## WORK INSTRUCTIONS
Across all the records below, how many lines contain "will"? Respond with only the number.
+ + +
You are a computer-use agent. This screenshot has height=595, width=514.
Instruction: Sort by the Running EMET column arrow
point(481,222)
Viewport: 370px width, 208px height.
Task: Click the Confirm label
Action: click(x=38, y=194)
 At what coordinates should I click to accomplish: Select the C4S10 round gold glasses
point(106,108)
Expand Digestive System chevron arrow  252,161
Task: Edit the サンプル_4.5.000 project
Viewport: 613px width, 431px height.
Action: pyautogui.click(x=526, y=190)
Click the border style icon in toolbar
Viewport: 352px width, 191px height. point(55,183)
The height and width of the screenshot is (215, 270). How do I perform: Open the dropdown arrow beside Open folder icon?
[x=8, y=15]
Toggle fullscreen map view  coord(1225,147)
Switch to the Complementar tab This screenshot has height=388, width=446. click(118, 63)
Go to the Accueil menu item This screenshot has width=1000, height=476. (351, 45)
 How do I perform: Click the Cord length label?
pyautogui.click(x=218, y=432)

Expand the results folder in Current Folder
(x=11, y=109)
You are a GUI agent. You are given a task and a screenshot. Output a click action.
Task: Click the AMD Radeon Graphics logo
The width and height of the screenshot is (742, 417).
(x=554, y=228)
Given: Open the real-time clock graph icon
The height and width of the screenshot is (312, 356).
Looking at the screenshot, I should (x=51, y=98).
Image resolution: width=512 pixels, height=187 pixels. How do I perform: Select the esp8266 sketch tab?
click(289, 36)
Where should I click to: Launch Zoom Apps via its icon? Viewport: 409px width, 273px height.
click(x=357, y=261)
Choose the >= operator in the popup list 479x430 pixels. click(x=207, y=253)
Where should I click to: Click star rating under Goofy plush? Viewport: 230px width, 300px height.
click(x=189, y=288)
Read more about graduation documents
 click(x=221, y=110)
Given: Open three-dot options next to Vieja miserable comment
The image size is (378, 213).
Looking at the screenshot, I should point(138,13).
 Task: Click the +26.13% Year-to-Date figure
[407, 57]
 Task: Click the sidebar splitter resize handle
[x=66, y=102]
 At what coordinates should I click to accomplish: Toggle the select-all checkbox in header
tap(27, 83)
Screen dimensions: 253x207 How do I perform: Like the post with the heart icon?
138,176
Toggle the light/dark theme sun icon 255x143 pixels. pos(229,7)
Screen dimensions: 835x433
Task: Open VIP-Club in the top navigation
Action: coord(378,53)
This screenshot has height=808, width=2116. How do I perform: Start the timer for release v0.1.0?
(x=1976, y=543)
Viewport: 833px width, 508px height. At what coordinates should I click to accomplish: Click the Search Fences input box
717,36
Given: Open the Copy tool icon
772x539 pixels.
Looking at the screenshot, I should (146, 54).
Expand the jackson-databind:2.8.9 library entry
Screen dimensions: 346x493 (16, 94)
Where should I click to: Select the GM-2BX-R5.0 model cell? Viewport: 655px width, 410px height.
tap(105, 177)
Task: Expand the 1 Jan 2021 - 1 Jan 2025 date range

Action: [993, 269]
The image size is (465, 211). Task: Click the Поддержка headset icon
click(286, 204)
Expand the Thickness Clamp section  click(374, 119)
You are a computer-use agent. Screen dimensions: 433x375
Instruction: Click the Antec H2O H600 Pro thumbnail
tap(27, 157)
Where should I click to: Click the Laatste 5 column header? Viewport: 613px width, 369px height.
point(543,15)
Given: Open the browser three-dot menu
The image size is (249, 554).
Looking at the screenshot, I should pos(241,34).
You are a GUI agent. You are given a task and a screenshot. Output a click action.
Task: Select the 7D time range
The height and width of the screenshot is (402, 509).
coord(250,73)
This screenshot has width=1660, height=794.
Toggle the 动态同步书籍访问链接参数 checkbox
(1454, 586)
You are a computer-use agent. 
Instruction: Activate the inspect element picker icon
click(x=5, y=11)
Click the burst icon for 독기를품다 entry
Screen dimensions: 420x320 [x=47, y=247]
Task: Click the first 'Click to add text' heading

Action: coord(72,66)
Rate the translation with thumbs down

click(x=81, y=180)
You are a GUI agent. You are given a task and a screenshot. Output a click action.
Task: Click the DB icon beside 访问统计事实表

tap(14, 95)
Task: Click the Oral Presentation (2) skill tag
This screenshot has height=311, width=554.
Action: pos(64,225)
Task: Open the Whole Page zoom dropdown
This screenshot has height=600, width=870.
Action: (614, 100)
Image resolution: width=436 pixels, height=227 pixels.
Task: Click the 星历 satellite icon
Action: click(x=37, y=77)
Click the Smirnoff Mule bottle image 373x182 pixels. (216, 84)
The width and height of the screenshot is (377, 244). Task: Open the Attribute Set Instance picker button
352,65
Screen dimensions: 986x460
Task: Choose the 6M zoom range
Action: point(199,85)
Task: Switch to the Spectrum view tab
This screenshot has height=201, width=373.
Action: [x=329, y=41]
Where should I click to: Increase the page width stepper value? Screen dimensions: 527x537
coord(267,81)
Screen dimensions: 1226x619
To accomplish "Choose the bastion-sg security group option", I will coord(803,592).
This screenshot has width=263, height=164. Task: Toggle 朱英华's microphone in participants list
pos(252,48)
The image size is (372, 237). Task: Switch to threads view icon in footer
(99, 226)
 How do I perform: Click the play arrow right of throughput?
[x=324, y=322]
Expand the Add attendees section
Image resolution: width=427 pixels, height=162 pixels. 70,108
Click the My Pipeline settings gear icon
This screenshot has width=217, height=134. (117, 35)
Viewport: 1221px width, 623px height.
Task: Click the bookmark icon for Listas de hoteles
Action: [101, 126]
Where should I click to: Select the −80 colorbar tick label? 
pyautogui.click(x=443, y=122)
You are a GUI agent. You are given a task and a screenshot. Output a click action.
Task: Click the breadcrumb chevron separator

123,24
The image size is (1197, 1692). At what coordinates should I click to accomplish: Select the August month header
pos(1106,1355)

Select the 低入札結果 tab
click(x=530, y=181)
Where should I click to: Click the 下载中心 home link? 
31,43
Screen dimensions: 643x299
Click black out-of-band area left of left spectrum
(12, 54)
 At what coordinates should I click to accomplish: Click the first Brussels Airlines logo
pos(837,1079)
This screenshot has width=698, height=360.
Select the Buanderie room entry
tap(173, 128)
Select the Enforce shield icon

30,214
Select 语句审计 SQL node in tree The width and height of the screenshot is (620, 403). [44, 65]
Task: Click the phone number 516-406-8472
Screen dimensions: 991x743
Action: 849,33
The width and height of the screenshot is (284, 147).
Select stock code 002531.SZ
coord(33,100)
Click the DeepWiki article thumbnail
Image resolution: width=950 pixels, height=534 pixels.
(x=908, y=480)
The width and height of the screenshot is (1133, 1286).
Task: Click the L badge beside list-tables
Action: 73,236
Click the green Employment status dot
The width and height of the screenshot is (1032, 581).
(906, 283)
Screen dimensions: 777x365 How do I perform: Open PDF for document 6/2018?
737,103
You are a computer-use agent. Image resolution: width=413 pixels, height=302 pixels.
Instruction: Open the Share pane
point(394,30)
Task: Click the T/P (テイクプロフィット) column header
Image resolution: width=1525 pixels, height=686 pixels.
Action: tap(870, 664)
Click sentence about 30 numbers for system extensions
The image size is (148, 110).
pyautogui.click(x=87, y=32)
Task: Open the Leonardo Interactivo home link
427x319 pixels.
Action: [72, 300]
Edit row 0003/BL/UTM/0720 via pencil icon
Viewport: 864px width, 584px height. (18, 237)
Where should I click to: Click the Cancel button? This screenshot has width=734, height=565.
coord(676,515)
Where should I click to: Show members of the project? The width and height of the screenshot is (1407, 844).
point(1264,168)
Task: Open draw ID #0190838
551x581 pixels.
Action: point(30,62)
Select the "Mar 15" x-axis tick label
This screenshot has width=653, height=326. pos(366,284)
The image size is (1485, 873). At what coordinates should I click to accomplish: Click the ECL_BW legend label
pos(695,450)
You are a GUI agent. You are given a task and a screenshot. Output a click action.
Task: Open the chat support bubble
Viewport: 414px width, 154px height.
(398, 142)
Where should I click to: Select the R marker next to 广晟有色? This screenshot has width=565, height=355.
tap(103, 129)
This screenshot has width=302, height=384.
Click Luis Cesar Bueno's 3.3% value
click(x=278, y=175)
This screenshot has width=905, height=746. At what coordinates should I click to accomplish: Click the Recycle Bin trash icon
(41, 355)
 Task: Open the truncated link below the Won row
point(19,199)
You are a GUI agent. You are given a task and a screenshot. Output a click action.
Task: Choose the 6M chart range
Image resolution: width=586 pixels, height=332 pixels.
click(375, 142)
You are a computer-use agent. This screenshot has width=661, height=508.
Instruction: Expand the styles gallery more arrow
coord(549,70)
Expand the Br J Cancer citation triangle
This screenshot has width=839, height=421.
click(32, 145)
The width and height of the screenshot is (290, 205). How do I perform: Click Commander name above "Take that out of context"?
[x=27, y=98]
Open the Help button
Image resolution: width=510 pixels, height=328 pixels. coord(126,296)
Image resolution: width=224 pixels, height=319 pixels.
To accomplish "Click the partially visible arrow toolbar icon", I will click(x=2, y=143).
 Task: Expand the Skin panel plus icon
+ + +
## SOLVED EXERCISE
2